▶ Set exercise 1
In the post about running a Spark job on YARN, what does the writer call the first container of an application?
▶ Set exercise 2
Pick up the post about running a Spark job on YARN after its last sentence and keep writing in the same voice.

▶ Source

■ ■ ■ ■ ■

I have already some picture of yarn architecture as well as spark architecture.But when I try to understand them together(thats what happens when apark job runs on YARN as master) on a Hadoop cluster, I am getting in to some confusions.So first I will say my understanding with below example and then I will come to my confusions
Say I have a file "orderitems" stored on HDFS with some replication factor. Now I am processing the data by reading this file in to a spark RDD (say , for calculating order revenue). I have written the code and configured the spark submit as given below
spark-submit \
--master yarn \
--conf spark.ui.port=21888 \
--num-executors 2 \
--executor-memory 512M \
src/main/python/order_revenue.py
Lets assume that I have created the RDD with a partition of 5 and I have executed in yarn-client mode.
Now As per my understanding , once I submit the spark job on YARN,
- Request goes to Application manager which is a component of resource manager.
- Application Manager will find one node manager and ask it to launch a container.
- This is the first container of an application and we will call it an Application Master.
- Application master takes over the responsibility of executing and monitoring the job.
Since I have submitted on client mode,driver program will run on my edge Node/Gateway Node. I have provided num-executors as 2 and executor memory as 512 mb
Also I have provided no.of partitions for RDD as 5 which means , it will create 5 partitions of data read and distribute over 5 nodes.

■ ■ ■ ■ ■

▶ Source excerpt

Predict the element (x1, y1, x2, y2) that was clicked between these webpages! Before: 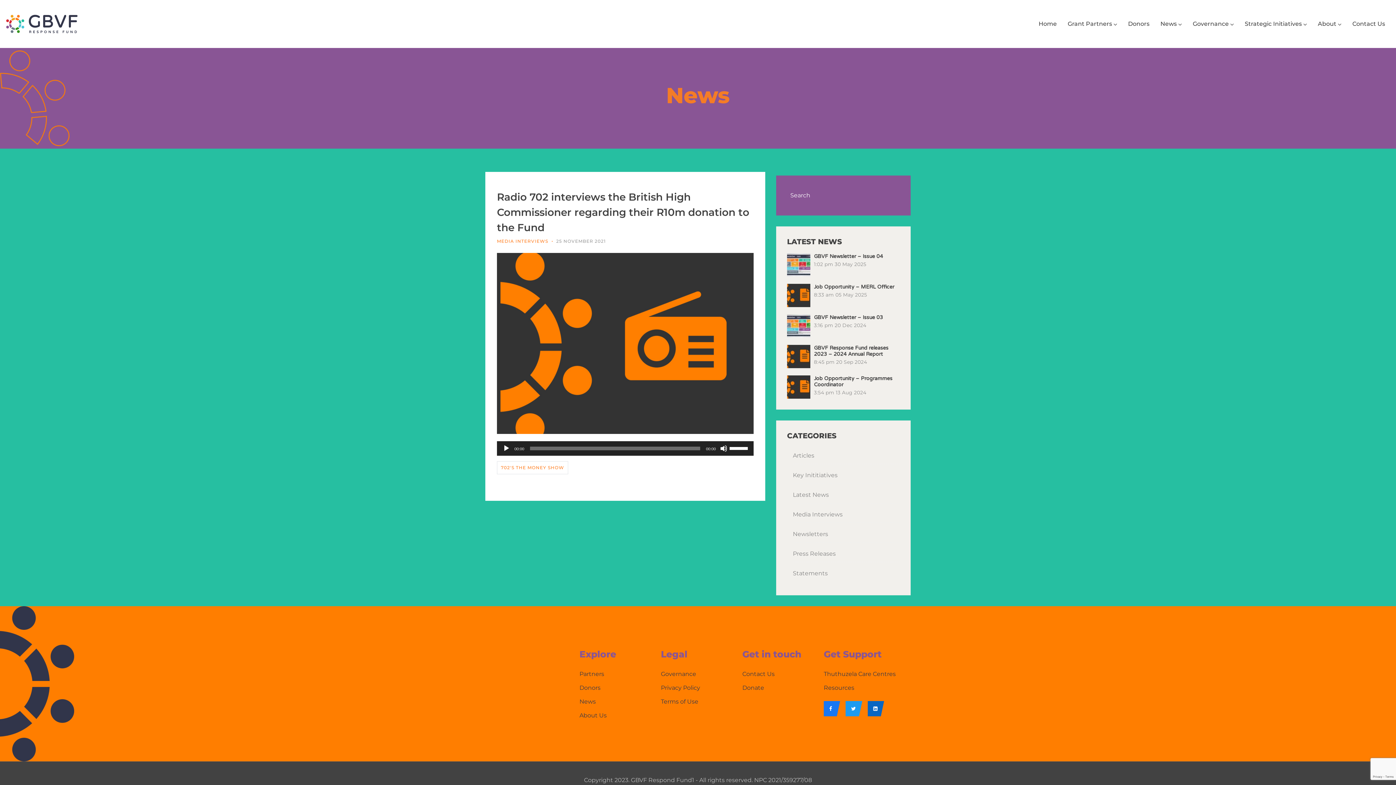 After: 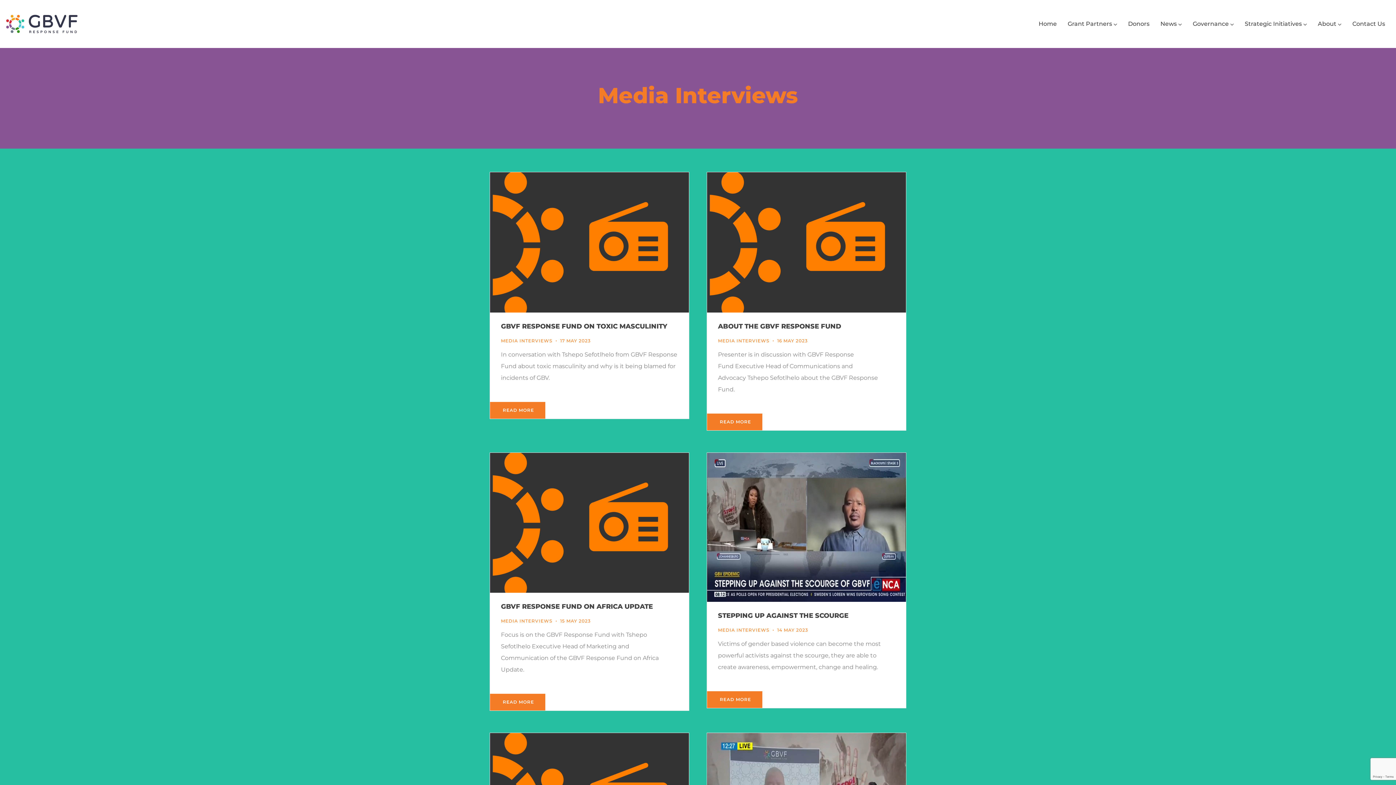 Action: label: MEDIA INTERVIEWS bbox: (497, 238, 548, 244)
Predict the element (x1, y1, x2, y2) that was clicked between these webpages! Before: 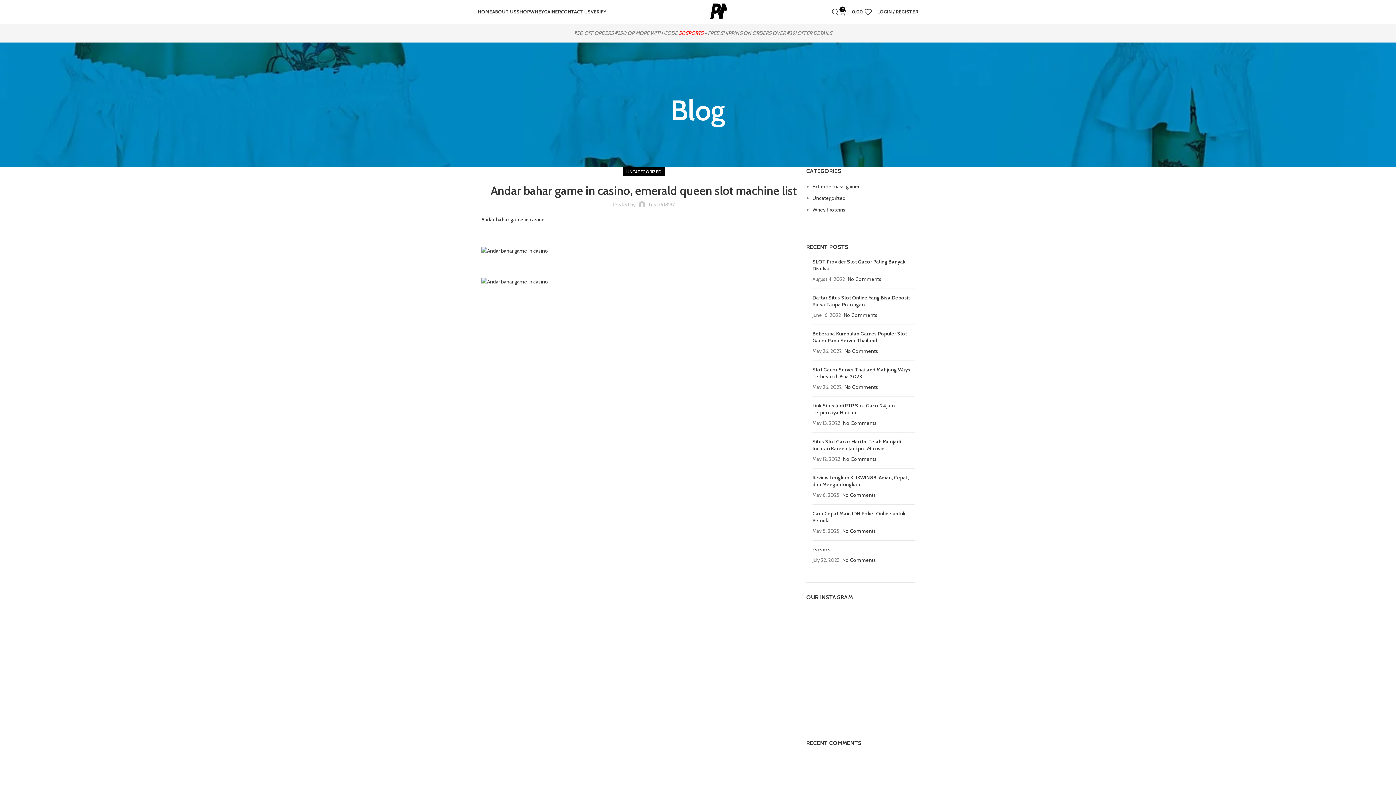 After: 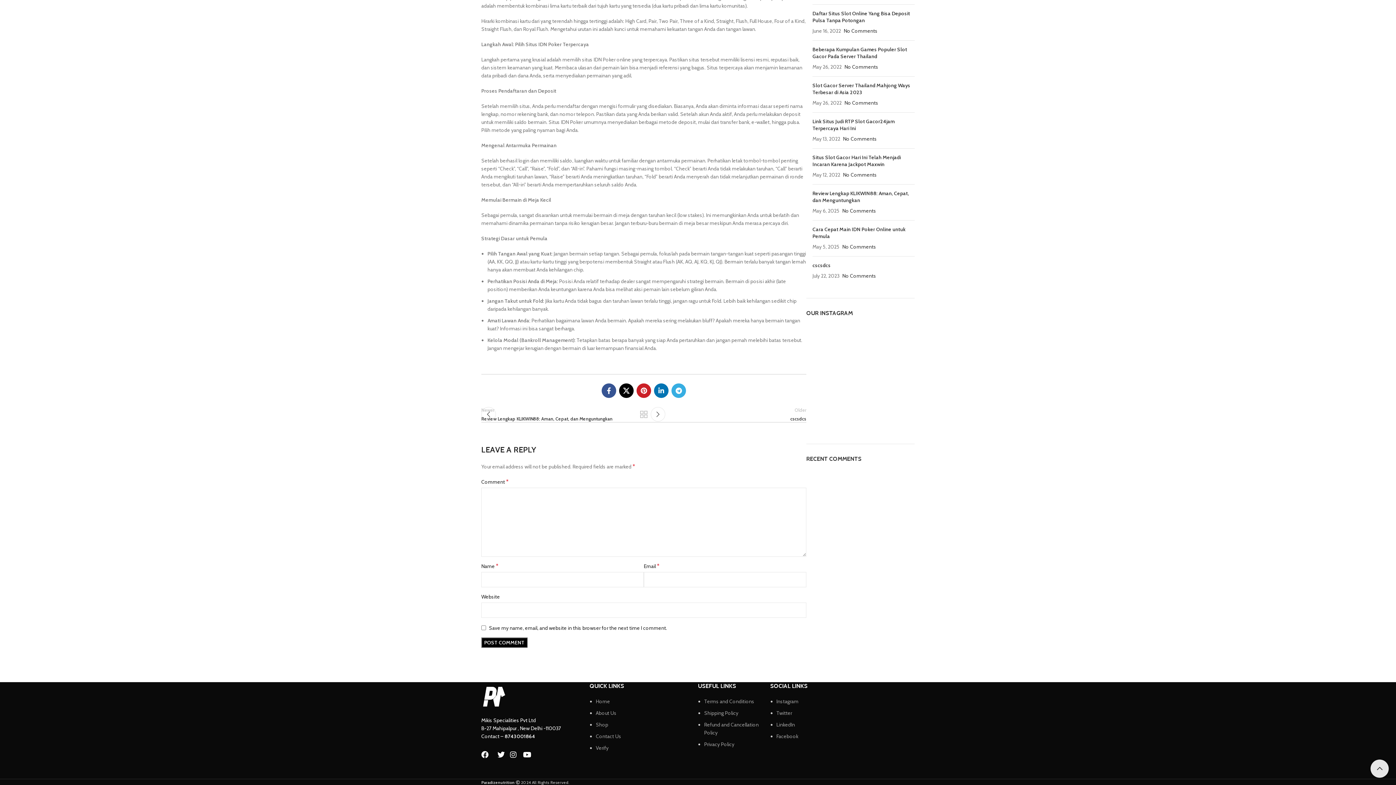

■ ■ ■ ■ ■

▶ Result 1
An Application Master.

▶ Result 2
Now here my few confusions over this
I have read in user guide that, partitions of rdd will be distributed to different nodes. Does these nodes are same as the 'Data Nodes' of HDFS cluster? I mean here its 5 partitions, does this mean its in 5 data nodes?
I have mentioned num-executors as 2.So this 5 partitions of data will utilizes 2 executors(CPU).So my nextquestion is , from where this 2 executors (CPU) will be picked? I mean 5 partitions are in 5 nodes right , so does these 2 executors are also in any of these nodes?
- The scheduler is responsible for allocating resources to the various running applications subject to constraints of capacities, queues etc. And also a Container is a Linux Control Group which is a linux kernel feature that allows users to allocate CPU,memory,Disk I/O and Bandwidth to a user process. So my final question is Containers are actually provided by "scheduler"?
I am confused here. I have referred architecture, release document and some videos and got messed up.
Expecting helping hands here.